Lady Thief - By Rizzo Rosko

Chapter One

Hampshire, Autumn 1311

Somewhere in the Royal Forest

Lord William Gray struggled against his kidnappers, but the hands pressing him to his knees were like iron. Ropes squeezed his wrists behind his back and the cloud of dust that wafted upward under his weight made him choke.

He did not know these men, and not one of them could match his strength individually, but together the half dozen of them held him easily. His face burned with anger.

Now more than ever he wished he’d never put his sword away those years ago and let his skills rust like they did. His laziness had put him in this position.

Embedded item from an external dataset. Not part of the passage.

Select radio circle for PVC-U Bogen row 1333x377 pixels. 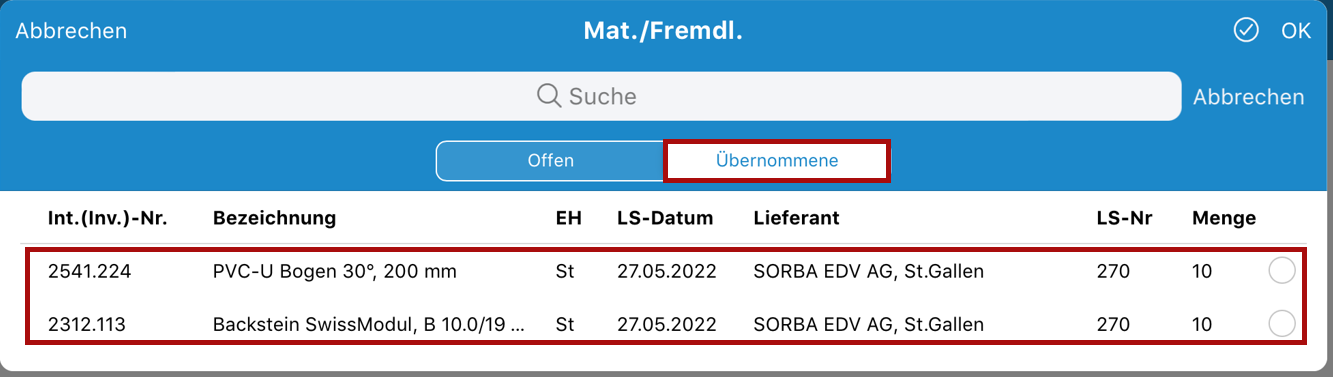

He struggled to calm himself and regain any dignity he could. “I am Lord Gray, I demand to know your names. Why have you abducted me?”

Had he vexed anyone recently? No one came to mind, no one who would go to these lengths for revenge, at any rate, and he could only assume they were common thieves. They were certainly not dressed as noblemen, but their shoes and breeches were in well enough condition, if a little old and faded, for them to be poor enough to resort to such actions.

They brought him to a dilapidated church. Tumbledown pews provided a home for moss and insects which were highlighted by the lit candles that barely won the battle against the dark. This was not a random act.

The men grinned, some exposing yellowing teeth, or no teeth at all, and nudged each other.

“We don’ know why the lady wants ye, but she’s paying us a wealthy sum to not ask no questions.” The smallest one of the group said. The man had overly large front teeth and smelled as if he slept with the pigs and looked very much as if he would rather be with them than in this church with William.

Despite the insult of ignoring his command for names, it took some seconds for the man’s words to sink in. Surely they made a mistake.

A lady?

William softened his voice. He would make no mention of it. He did not want to be on his knees with a gaping expression on his face with men who might murder him on a whim.

Best to flatter them. “But you do know, do you not? This lady of yours would have to have a higher than normal intelligence to hire such capable men.”

Their attack had been quick, precise, and planned. But before he was captured a tingled warning crawled up his spine. His hand had naturally wrapped around the handle of the blade he carried, but before he could pull it from its leather sheath he was ambushed and pulled from his horse and dragged to the ground while hands forced his arms to twist tightly behind his back.

His horse had bucked under the sudden onslaught of men, but a resounding smack on his rear had sent him charging into the woods.

While they busied themselves incapacitating him, he made sure to look at the exposed faces of every man in the church.

They kidnapped him without bothering to properly conceal their faces in the sunlight. Whoever this lady was, she must have been desperate to trust such people, and foolish to not take the proper precautions before carrying out her plan. Which brought him back to the question of why someone would pay for his kidnapping.

The buck-toothed one did not take kindly to having his secrets weeded out. He stood before William in an act of confident mockery, his short body towering over William’s kneeling one. “Ye’re in a house of God, milord, what do ye think she wants ye fer?”

Before William could shout an indignant reply, the doors at the front of the church burst open, bringing with it the brisk, cool wind, autumn leaves and a flash of sunlight before the doors were quickly shut again. The hope of the light did not last but the fresh air reached him and he breathed deeply, a nice exchange for the damp and stale air of the old church.

The figures that entered were cloaked and hooded, but the hunched back and the brown color of the first cloak suggested an older man, while the straight-backed, bright blue-embroidered cloak wrapped around a taller, slimmer figure hinted of someone much younger and wealthier. The hoods they wore and dim candlelight made it impossible to distinguish any features save for the delicate hands of a woman folded in the trumpet sleeves of her gown.